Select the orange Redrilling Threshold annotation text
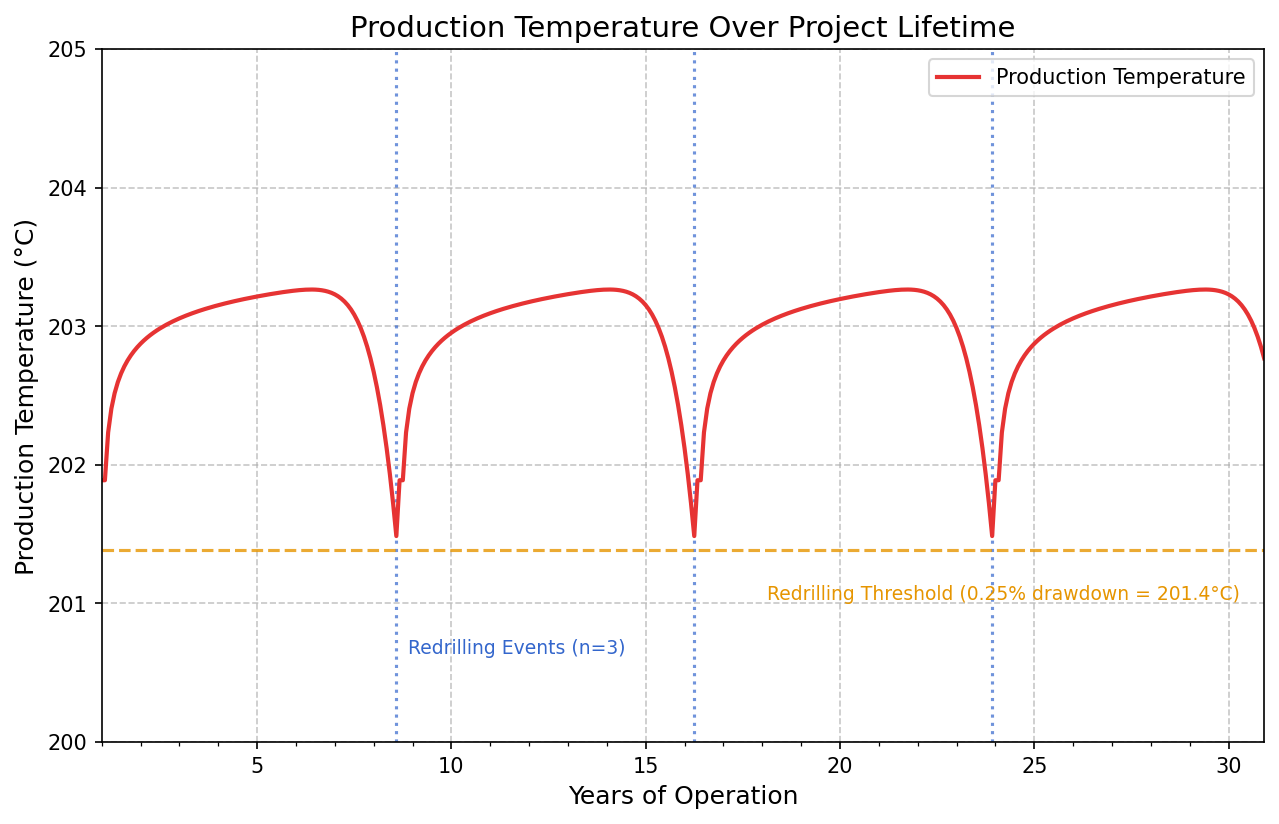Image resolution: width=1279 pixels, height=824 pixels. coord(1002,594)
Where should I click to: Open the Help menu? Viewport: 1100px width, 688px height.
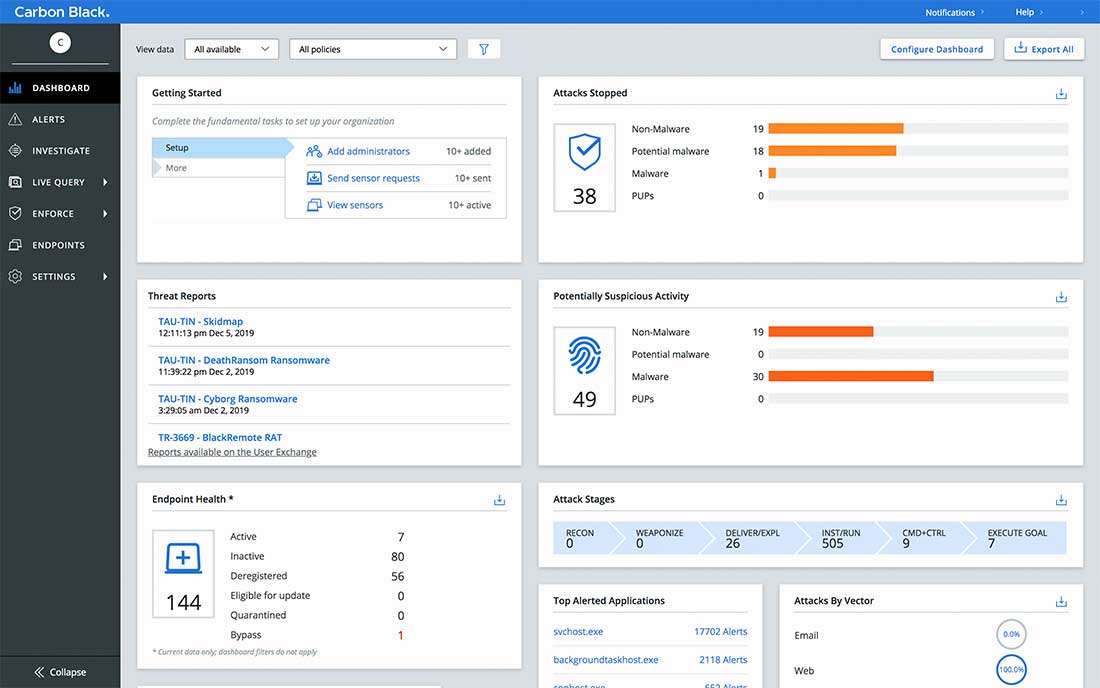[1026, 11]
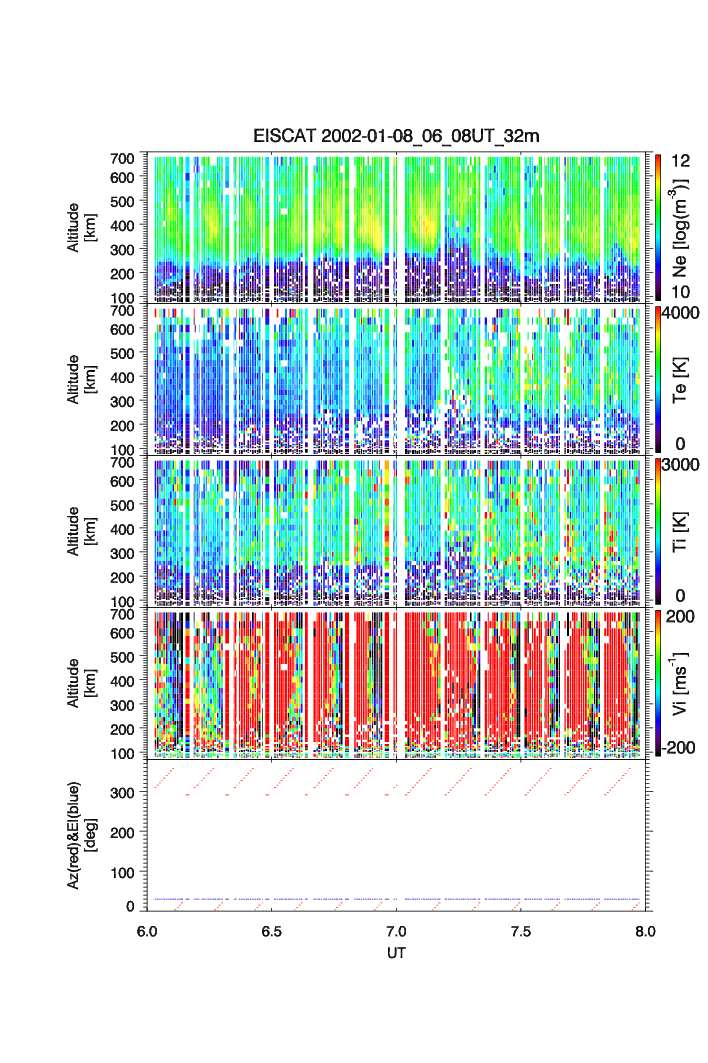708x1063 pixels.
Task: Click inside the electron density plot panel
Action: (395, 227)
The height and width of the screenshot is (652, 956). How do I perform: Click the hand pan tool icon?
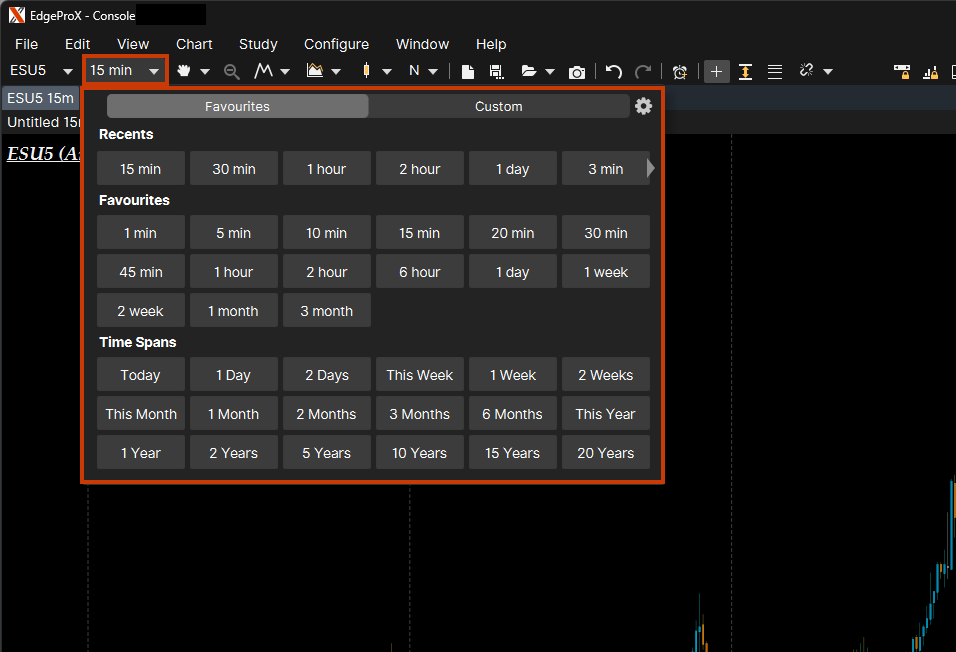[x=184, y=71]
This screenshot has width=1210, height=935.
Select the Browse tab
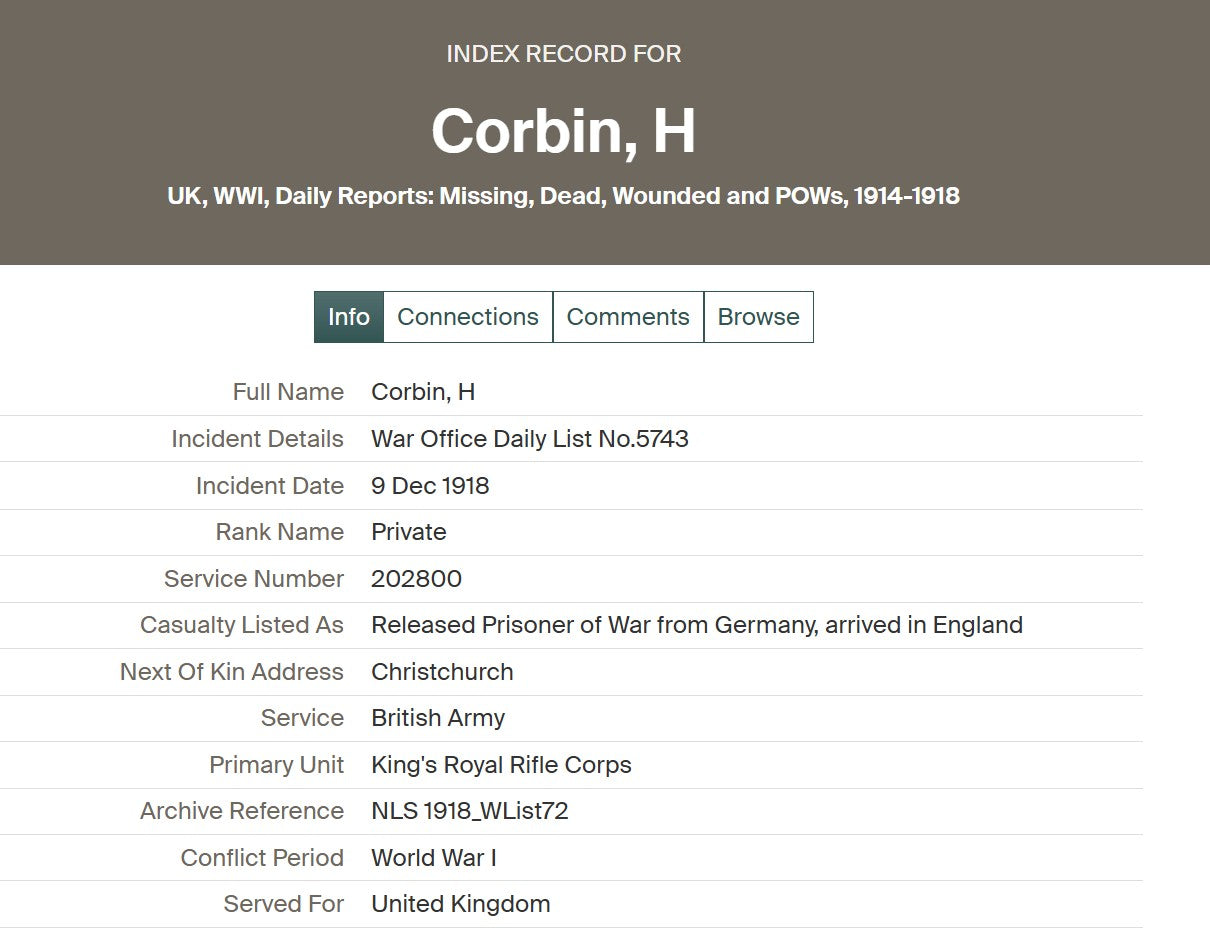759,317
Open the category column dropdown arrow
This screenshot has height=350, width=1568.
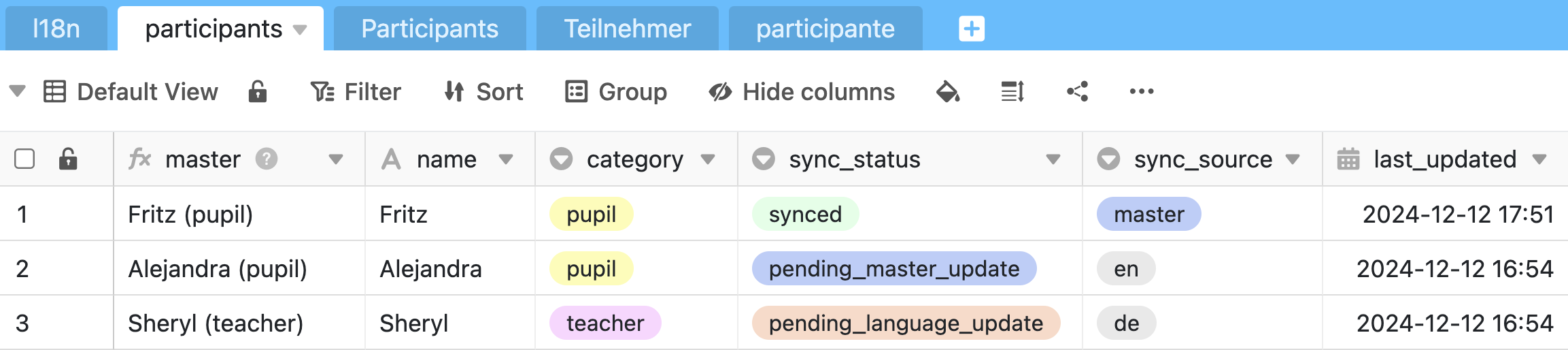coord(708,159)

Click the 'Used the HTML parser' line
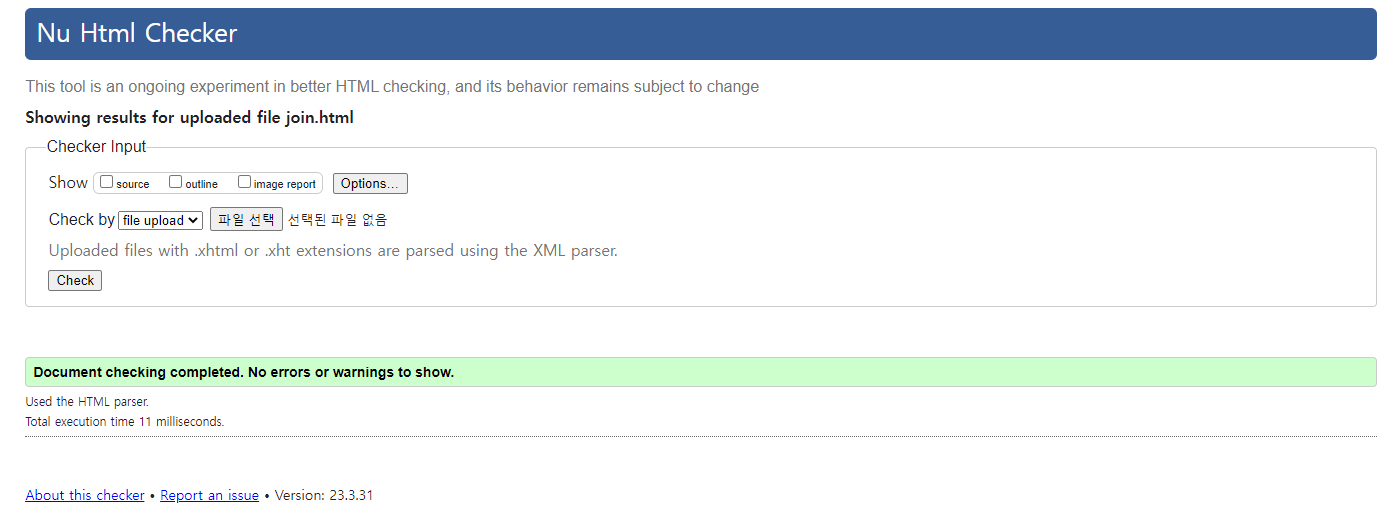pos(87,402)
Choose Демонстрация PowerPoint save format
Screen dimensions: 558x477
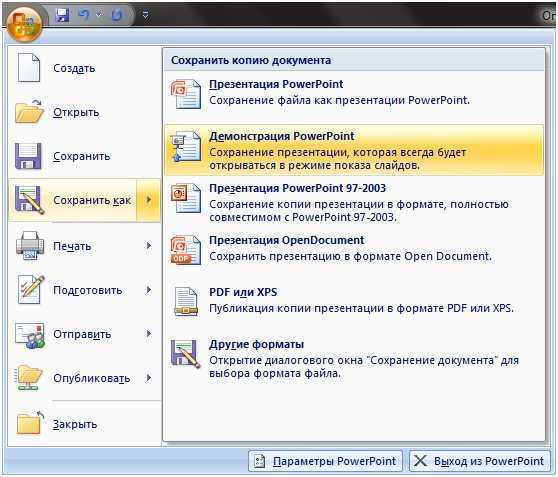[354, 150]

* * *

Task description. Give an exact copy of the listing above that leaves out every picture.

Exercise answer.
Select the orange Redrilling Threshold annotation text
Image resolution: width=1279 pixels, height=824 pixels. coord(1002,594)
Where should I click to: Open the Help menu? Viewport: 1100px width, 688px height.
[1026, 11]
708x1063 pixels.
Task: Click inside the electron density plot panel
Action: (395, 227)
The height and width of the screenshot is (652, 956). How do I perform: Click the hand pan tool icon?
[x=184, y=71]
This screenshot has width=1210, height=935.
Select the Browse tab
759,317
Open the category column dropdown arrow
This screenshot has height=350, width=1568.
coord(708,159)

Click the 'Used the HTML parser' line
pos(87,402)
Choose Демонстрация PowerPoint save format
Screen dimensions: 558x477
[354, 150]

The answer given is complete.